Paul Graham on taking charge early

 
Paul Graham on taking charge early
My thanks to Michael Jennings for emailing me the link to this speech to some high school kids (which he never actually gave) by Paul Graham.
I like, in particular, how the speech ends:
… you don't have to wait to start. In fact, you don't have to wait to be an adult. There's no switch inside you that magically flips when you turn a certain age or graduate from some institution. You start being an adult when you decide to take responsibility for your life. You can do that at any age. This may sound like bullshit. I'm just a minor, you may think, I have no money, I have to live at home, I have to do what adults tell me all day long. Well, most adults labor under restrictions just as cumbersome, and they manage to get things done. If you think it's restrictive being a kid, imagine having kids.
The only real difference between adults and high school kids is that adults realize they need to get things done, and high school kids don't. That realization hits most people around 23. But I'm letting you in on the secret early. So get to work. Maybe you can be the first generation whose greatest regret from high school isn't how much time you wasted.

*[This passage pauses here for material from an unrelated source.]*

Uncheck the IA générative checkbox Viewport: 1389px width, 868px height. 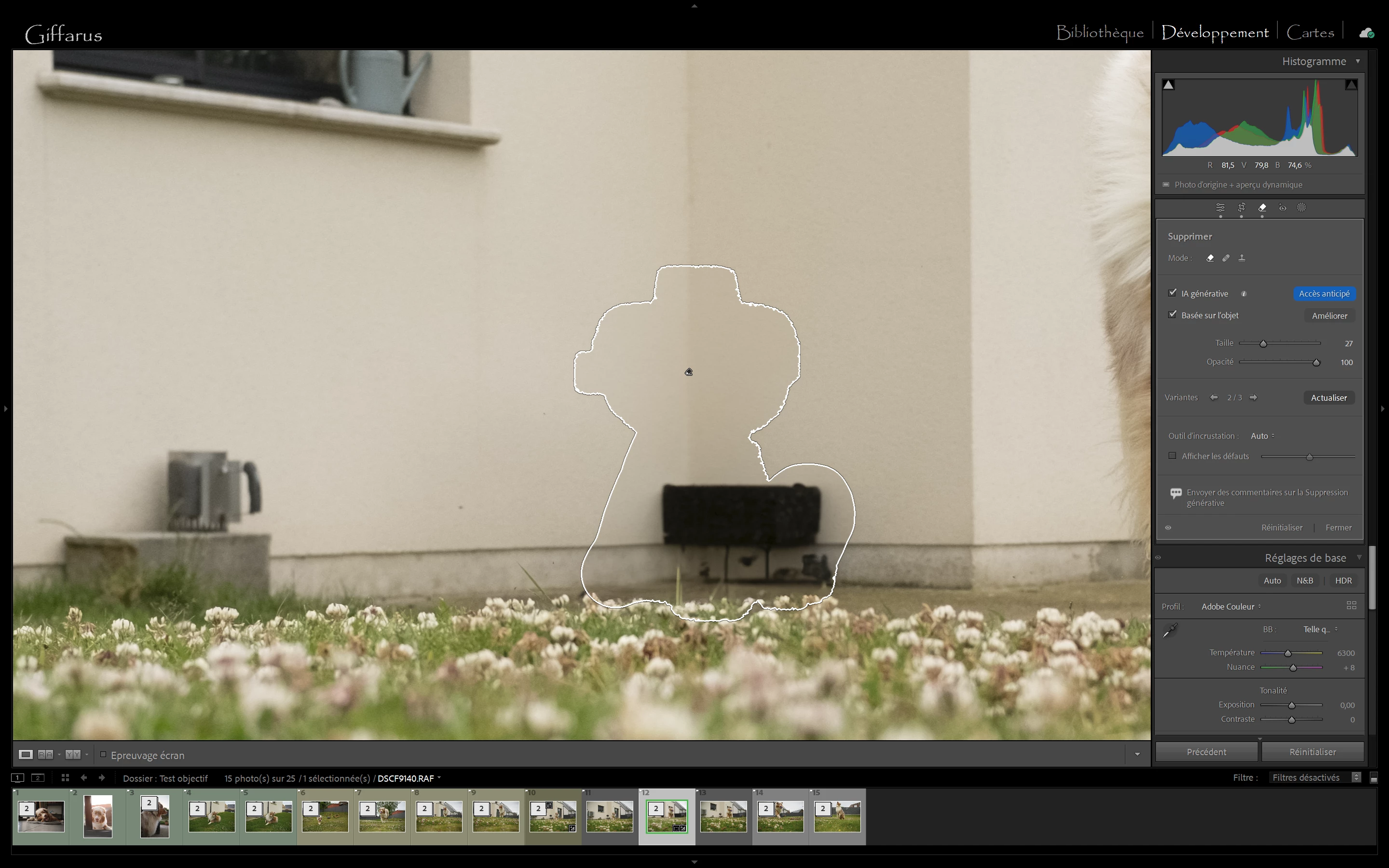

If I had to sum up my ambitions as a teacher, I would probably do it by saying that my ambition is either to help my pupils to live their lives, or persuade them to start their lives.
I of course regret that I didn't start my life, in Graham's sense, until I too was 23 or thenabouts.
I do have a one particular quibble with this quote, which is that I feel that the phrase "take responsibility" is not quite right. It suggests that the point of this exercise is that you will be able to justify what you have done to a third party, when that actually isn't the point. I prefer simply: take charge. Make decisions. Look at your actual options, and choose good ones. Look at your problems and tackle them rationally instead of just moaning and regarding them as insoluble. And do all this because, if you do, your own life will work better, not because some third party stroke boss will be impressed, which is what "take responsibility" suggests to me.
Which, by the way, explains why politicians are so fond of this phrase. They want people to take "responsibility" for things, and they will then decide if they are impressed. Conservative politicians, with their deeply ambivalent attitude towards freedom, are particularly fond of this phrase. We trust the people to decide for themselves, they say. But the people still remain "responsible" for the result, to them.
But my guess would be that what Graham means by "take responsibility" is what I mean by "take charge", and no more. And, it occurs to me, the word "charge" could give off just the same vibes to others as "responsibility" does for me.
Anyway, getting past words to meaning, the trouble is that management, even self-management, can be hard. And if someone else is managing your life agreeably, why bother to change what is basically a comfortable arrangement? The answer is of course that sooner or later you will have to manage your own life, and why not start learning how to do that good and early, by starting to do it, for the same reason that it helps to learn how to read and arithmetise early?
One of the recurring themes of Successful Person biographies is that the early circumstances of their lives - often involving disastrously incompetent (or simply dead) parents - oblige the future Successful Person to take charge of his own life, at a very young age. And often other lives too, such as younger siblings, or overwhelmed or sick mothers, etc. (Charles Dickens and Aristotle Onassis spring to mind.) Start doing this when you are only ten, and you get a decade's start at Real Life compared to the herd.
Much of current education and (particularly older) child rearing practice seems calculated to postpone this process ever further into the future. And then the adults hit the 23 (or more) year old with the whole shebang, all at once. Not clever.